Incontournable et irremplaçable, fabuleux mais aussi dangereux sont des qualificatifs récurrents pour le désigner. Certains s’en méfient, d’autres se l’approprient, beaucoup n’osent en parler. Il y a un mystère autour de l’existence ou non d’un Grand Maître créateur et donc manipulateur. Il y a aussi cet outil façonné par l’intelligence de l’homme qui, on le sait, est capable du pire comme du meilleur… les plus cartésiens parlent de media absolu avec tous les dangers associés aux mythes modernes de la désinformation et de la surconsommation. Hérésie suprême, paradoxe vivant, Internet serait le lieu ultime « de la grandeur et de la décadence de notre société » mais aussi « le formidable outil de démocratisation ». L’imaginaire est ce qui permet de percevoir la réalité et de donner un sens profond à l’individu par rapport à la société où il vit. Que se dit-il en fait avec ces images ?
Les mythes les plus anciens éclairent sur le sens de cette légende qu’est Internet. Ainsi, ce nouveau monde prend les traits d’une Babylone moderne. La porte de Dieu où ce Dieu est perverti dans l’homme par ses plus profonds vices. Instinct de domination et instinct de luxure comme guides. « Cette ville si magnifique qu’il n’y a pas au monde une cité qu’on puisse lui comparer » dixit Hérode, est aussi le lieu qui n’exalte qu’une part de l’homme et qui le désintègre. C’est le lieu de l’éphémère.
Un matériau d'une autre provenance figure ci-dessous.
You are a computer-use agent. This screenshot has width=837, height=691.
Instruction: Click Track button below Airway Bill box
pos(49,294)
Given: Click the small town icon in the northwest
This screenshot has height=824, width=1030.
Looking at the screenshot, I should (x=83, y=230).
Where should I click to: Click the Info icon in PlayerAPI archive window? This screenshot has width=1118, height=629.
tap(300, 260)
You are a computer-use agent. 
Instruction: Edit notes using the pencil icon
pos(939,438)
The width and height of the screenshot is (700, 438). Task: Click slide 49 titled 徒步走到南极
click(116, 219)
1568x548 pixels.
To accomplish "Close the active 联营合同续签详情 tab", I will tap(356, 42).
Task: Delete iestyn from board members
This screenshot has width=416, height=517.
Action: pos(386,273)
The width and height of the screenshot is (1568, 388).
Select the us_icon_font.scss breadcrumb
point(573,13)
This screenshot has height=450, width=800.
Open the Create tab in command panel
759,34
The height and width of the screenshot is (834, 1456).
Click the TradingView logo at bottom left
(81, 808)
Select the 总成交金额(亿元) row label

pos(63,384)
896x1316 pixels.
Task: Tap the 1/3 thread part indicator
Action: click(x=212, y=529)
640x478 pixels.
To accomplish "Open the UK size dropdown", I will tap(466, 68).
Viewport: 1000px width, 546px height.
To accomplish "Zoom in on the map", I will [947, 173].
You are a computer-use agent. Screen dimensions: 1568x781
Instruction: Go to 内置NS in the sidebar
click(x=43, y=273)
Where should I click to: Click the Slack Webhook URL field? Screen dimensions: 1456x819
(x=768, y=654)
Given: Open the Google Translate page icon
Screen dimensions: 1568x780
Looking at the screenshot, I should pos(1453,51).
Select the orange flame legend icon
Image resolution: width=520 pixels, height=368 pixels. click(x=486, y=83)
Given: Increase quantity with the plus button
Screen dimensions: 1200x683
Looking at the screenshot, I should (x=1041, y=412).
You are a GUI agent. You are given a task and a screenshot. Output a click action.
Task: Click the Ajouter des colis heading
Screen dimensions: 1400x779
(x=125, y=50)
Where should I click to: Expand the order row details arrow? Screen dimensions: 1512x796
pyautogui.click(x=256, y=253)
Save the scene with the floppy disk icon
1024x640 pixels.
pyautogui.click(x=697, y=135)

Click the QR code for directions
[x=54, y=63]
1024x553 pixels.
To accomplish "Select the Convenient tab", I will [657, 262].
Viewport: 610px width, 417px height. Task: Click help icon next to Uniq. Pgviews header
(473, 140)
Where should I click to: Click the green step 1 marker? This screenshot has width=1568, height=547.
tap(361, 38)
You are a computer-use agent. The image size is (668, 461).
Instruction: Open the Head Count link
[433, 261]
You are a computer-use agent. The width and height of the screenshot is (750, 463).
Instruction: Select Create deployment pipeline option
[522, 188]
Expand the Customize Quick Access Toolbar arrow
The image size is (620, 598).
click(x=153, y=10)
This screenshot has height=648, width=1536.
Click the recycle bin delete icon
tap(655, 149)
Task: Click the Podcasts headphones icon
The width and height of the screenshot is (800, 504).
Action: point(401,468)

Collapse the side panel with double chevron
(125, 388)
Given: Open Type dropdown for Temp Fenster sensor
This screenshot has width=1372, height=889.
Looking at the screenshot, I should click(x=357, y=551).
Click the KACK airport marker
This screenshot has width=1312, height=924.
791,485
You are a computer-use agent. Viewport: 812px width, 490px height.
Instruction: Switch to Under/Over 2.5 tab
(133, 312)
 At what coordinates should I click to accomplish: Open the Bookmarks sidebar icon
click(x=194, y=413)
Babylone vit naître la Tour de Babel qui devait conduire à la porte du Ciel. Les hommes d’alors parlaient la même langue. Leur intelligence collective et les outils qu’ils façonnèrent leur permis de réaliser cette tour. Devenue, dès lors, le symbole de l’orgueil humain et de la Cité qui se dresse contre le pouvoir divin. Elle fût anéantie par la rage céleste. « C’est là que Yahvé confondit le langage de tous les habitants de la terre et c’est là qu’il les dispersa sur toute la surface de la terre » (La Genèse) Etrange ces légendes perdues tout de même… fondées sur des croyances archaïques, chimériques, arrachées des livres où la poussière peut encore se déposer, est-ce qu’elles pourraient encore hanter notre inconscient collectif ?
Babel signifiant confondre, « La Tour de Babel » est une expression qui, quand elle est employée, fait allusion à une assemblée où tout le monde parle sans s’entendre, où personne n’est d’accord. Quoi qu’il en soit si Internet n’est pas Babel, c’est sans nul doute un lieu de perdition du langage, comme dirait mon ancêtre, « à y perdre son latin ». Mais ce qui s’exprime dans les présages des internautes, ce sont bien des peurs et des désirs d’un monde insaisissable, inconnu et pourtant bien réel. Internet n’en est qu’une représentation.